Most questions are spatial. Information about workstation sizes, storage, and department interaction will help your architect determine square footage and find a functional layout. Spatial questions may include: 

  • What items do you need to store? 
  • How often do you use a shared space? 
  • How many people do you normally meet within a shared space? 
  • What departments or people do you interact with most often? 
  • To what extent does your job require acoustical or visual privacy? 

Along with these questions, the survey may ask about your wants and aspirational goals. The survey should help your architect understand your immediate needs and goals that can be deferred to a later time. You may be asked if you have any “wish list” items and to prioritize their importance. 

How Will You Utilize the User Needs Survey? 

Throughout Pre-Design, you will refer to the user needs survey to set project goals and determine spatial needs. As one of the first items you receive for your architect, the survey is foundational to many Pre-Design objectives. 

Visioning Workshop 

Your architect may discuss the survey results in a visioning workshop—a Pre-Design meeting with a large group of stakeholders. In the workshop, you and your team will set and prioritize project goals.  

The survey results can help you understand everyone’s needs and create a more productive conversation. It can also start a conversation about how you currently work and what you would like to do differently, helping you find solutions that improve your experience.  

space use survey1

The survey can help you brainstorm project goals in a visioning workshop.

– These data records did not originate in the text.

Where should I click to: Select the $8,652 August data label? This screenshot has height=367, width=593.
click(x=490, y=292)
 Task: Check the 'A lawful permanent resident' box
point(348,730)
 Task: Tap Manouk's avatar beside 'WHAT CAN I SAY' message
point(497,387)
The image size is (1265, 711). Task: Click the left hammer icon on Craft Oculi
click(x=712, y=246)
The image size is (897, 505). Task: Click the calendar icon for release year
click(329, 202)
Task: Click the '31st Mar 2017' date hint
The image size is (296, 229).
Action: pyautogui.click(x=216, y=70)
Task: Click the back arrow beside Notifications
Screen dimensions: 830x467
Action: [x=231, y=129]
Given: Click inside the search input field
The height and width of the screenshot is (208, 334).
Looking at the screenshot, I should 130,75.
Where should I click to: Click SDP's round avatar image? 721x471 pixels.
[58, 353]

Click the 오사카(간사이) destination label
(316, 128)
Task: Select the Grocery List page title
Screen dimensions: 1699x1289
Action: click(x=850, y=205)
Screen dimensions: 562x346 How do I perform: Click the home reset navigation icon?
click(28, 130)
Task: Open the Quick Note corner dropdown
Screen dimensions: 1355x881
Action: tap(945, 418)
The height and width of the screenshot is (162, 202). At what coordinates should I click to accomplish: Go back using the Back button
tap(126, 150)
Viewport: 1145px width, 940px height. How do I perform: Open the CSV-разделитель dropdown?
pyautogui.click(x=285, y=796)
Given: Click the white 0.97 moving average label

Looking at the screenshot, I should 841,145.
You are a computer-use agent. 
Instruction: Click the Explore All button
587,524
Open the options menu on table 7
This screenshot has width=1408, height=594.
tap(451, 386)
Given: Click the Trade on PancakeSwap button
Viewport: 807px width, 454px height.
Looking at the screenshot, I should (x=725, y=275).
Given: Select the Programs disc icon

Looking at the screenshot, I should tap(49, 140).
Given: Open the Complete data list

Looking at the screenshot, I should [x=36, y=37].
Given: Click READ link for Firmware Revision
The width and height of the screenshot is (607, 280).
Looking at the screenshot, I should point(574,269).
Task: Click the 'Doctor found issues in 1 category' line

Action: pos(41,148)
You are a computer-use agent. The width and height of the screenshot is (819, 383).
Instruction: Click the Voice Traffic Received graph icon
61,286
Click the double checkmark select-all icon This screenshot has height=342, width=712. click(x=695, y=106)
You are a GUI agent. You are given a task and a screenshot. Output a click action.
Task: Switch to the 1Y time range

You will also reference the user needs survey throughout the programming process. A program is a written document that quantifies the necessary components of a building. For example, a program for an office may specify the square footage of spaces like: 

  • Workstations 
  • Private offices and open office space 
  • Conference rooms 
  • Break rooms 
  • Circulation areas (stairs and elevators) 
  • Common areas like lobbies 
  • Mechanical and electrical rooms 

Typically, programs are presented in spreadsheet form with an accompanying narrative specifying items like technology and equipment needs and occasionally details like finishes and required adjacencies. A complete program can provide a total building size and serves as a foundation for a cost-per-square foot estimate. 

If architecture is like baking, the program is a project’s “ingredients list.” The survey helps you determine which ingredients to include and their quantities. If you need to remove ingredients later, user data can help you assess the most important items.   

How Can You Prepare to Take the Survey? 

The user needs survey is most effective when it includes a large group of stakeholders. You and your team are experts in your daily operations, and your architect wants to hear from as many people as possible. It helps to set expectations with your team and encourage them to participate. 

At the same time, detailed responses lead to the best results. The survey forms the basis of the program, and thorough responses can help your architect size spaces, make the best use of your budget, and anticipate future needs. For example, if the survey asks about storage needs, it helps to list specific items. 

Later, your architect may follow up with different people or departments to dig deeper into their responses. Encourage your team to take their time with the survey and explain the importance of their responses.   

Learn More About Pre-Design 

A user needs survey is a foundational element of the early architectural process. It gives your architect a better understanding of your daily operations and helps them verify what needs to change. 

The survey also contributes to the programming process. Detailed responses from many stakeholders help your architect determine which spaces to include and their size requirements. Setting expectations with your team and explaining the importance of their perspective will make the survey even more effective.